-------- Exercise material --------

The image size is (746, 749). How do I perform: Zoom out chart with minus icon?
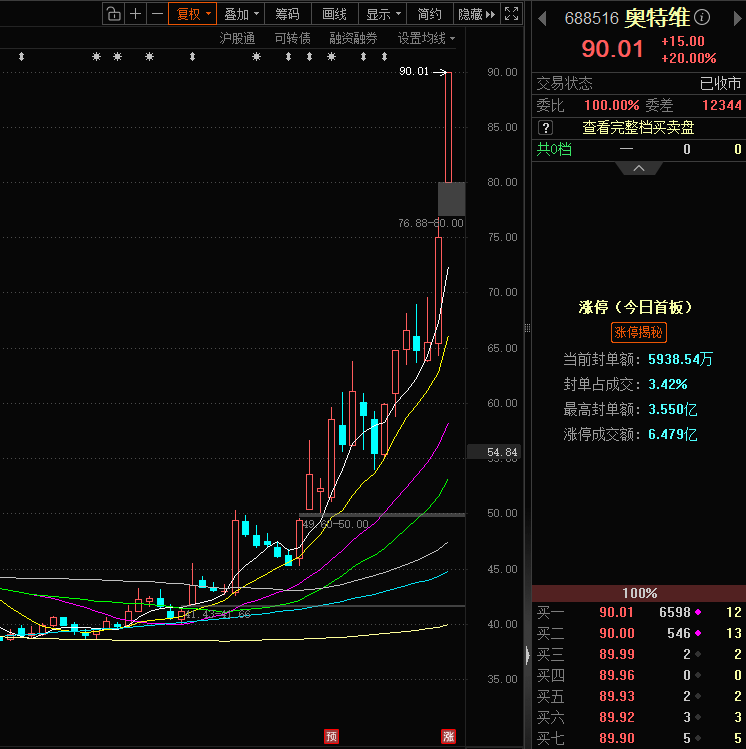click(157, 14)
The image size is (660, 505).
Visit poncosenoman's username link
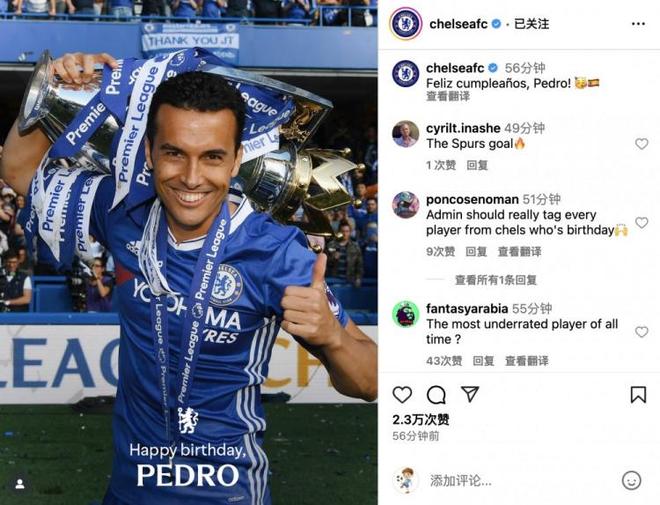tap(472, 199)
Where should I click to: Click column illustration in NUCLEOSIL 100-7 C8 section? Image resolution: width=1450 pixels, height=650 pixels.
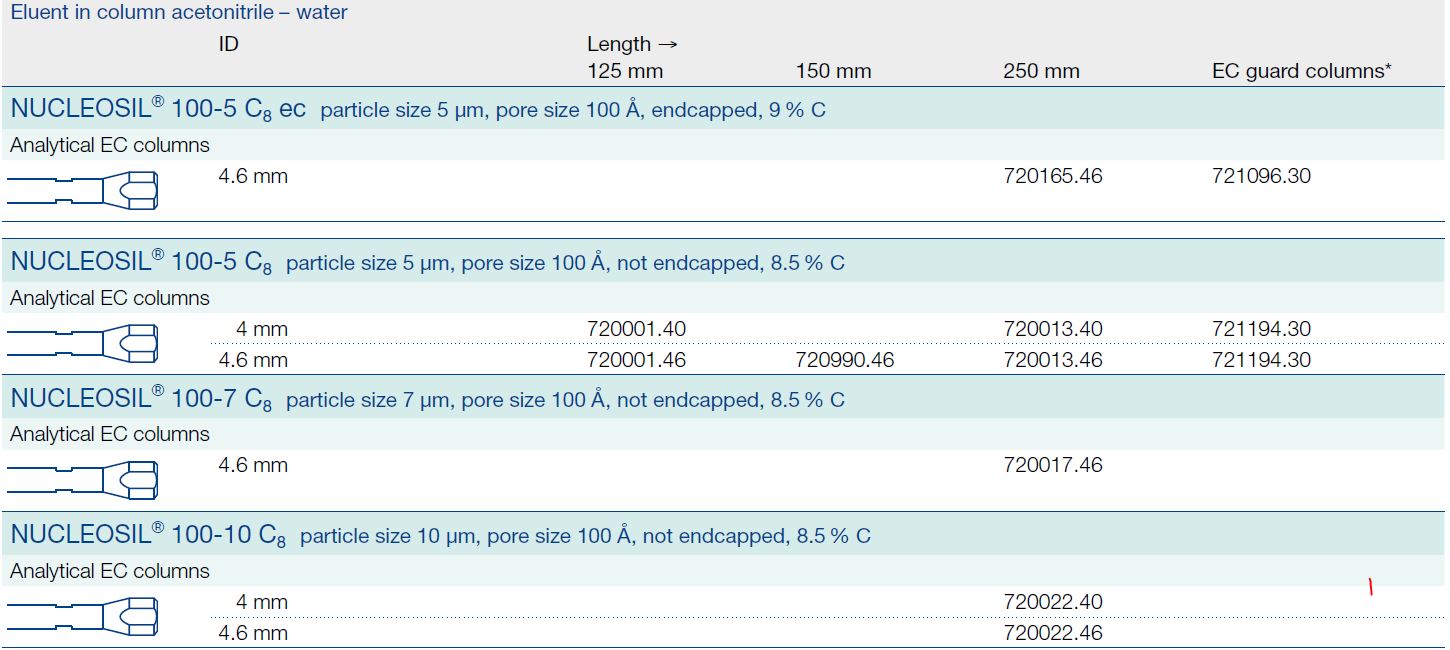pyautogui.click(x=82, y=480)
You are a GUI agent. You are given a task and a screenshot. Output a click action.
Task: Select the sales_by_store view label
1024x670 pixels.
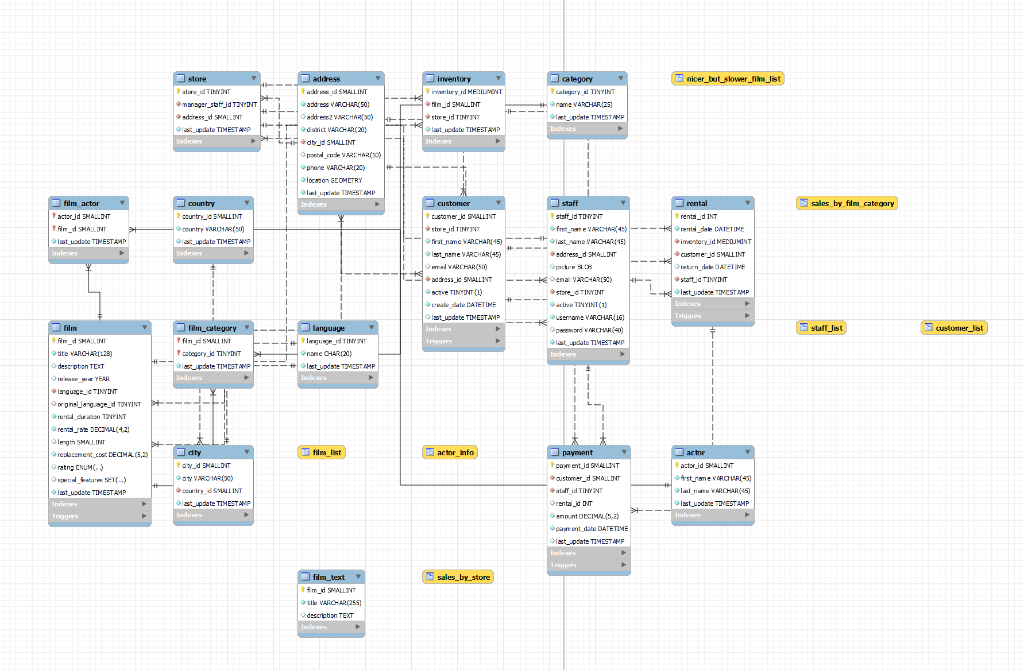[x=458, y=576]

--------

What you will do — Repeat every line above precisely; pictures do not belong in the copy.

Your solution —
The image size is (746, 749). How do I perform: Zoom out chart with minus icon?
click(157, 14)
The image size is (660, 505).
Visit poncosenoman's username link
tap(472, 199)
Where should I click to: Click column illustration in NUCLEOSIL 100-7 C8 section? Image resolution: width=1450 pixels, height=650 pixels.
pyautogui.click(x=82, y=480)
You are a GUI agent. You are given a task and a screenshot. Output a click action.
Task: Select the sales_by_store view label
1024x670 pixels.
[x=458, y=576]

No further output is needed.